▶ [What the task asks]: Pull out each line of the records below that contains the string "width", and copy those lines unchanged.

▶ [Given entries]:
※ ※ ※
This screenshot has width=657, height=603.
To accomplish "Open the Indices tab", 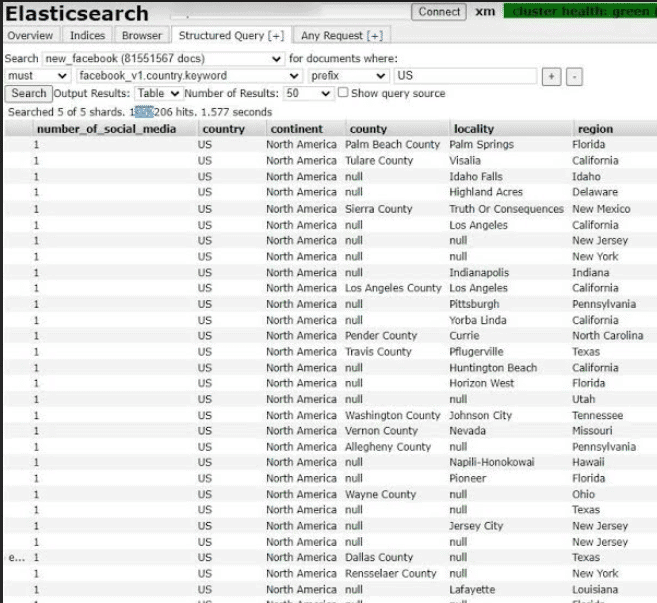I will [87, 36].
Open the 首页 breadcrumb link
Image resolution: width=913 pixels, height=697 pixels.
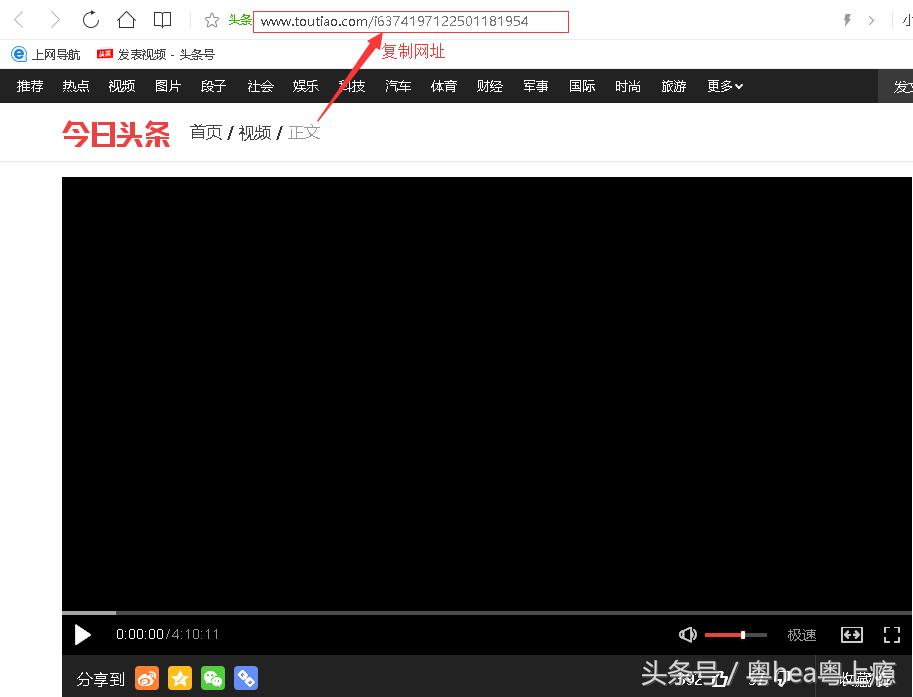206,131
※ ※ ※
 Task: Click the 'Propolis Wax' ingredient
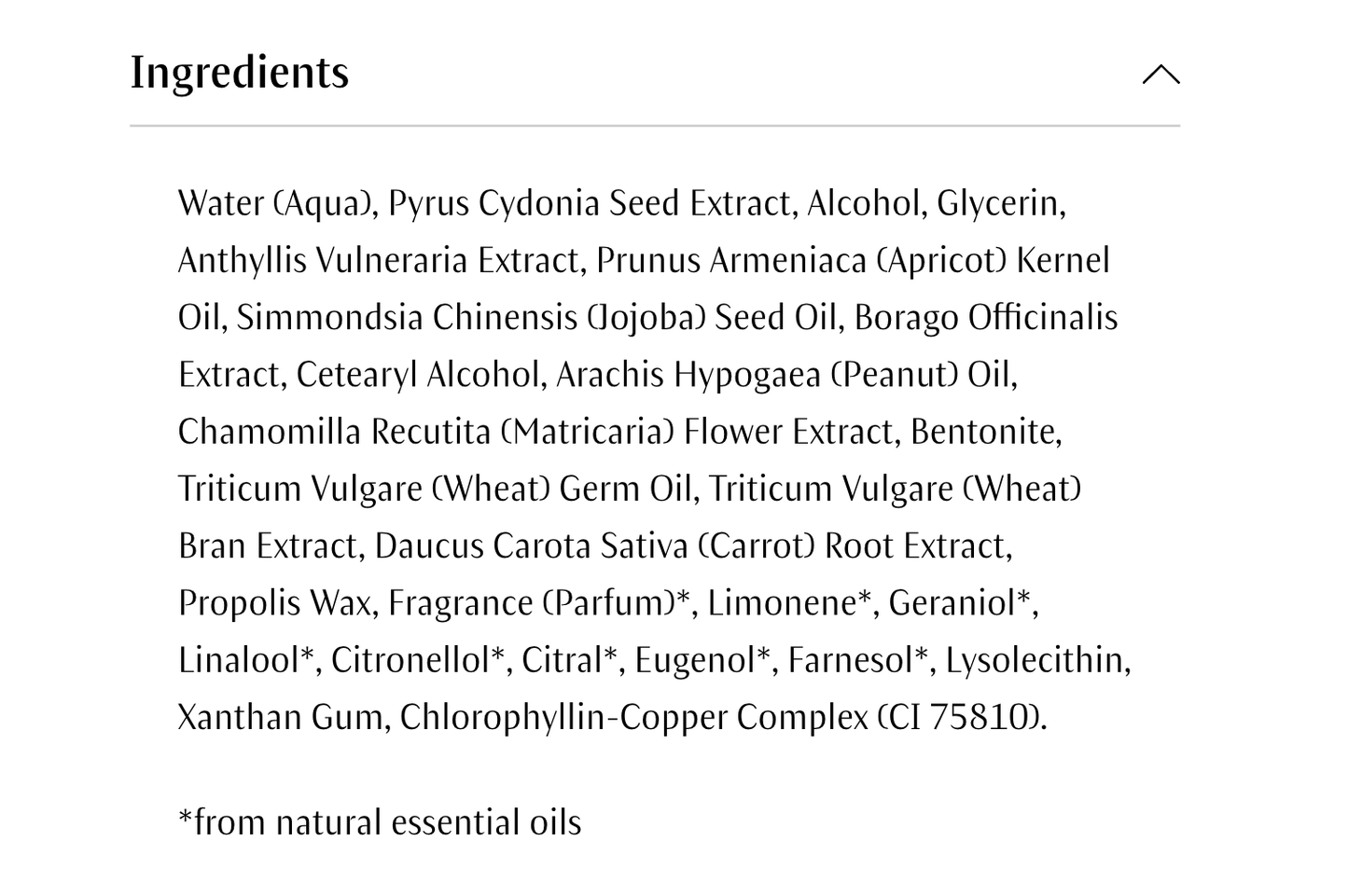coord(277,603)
※ ※ ※
▶ [Right answer]:
This screenshot has width=657, height=603.
Image resolution: width=913 pixels, height=697 pixels.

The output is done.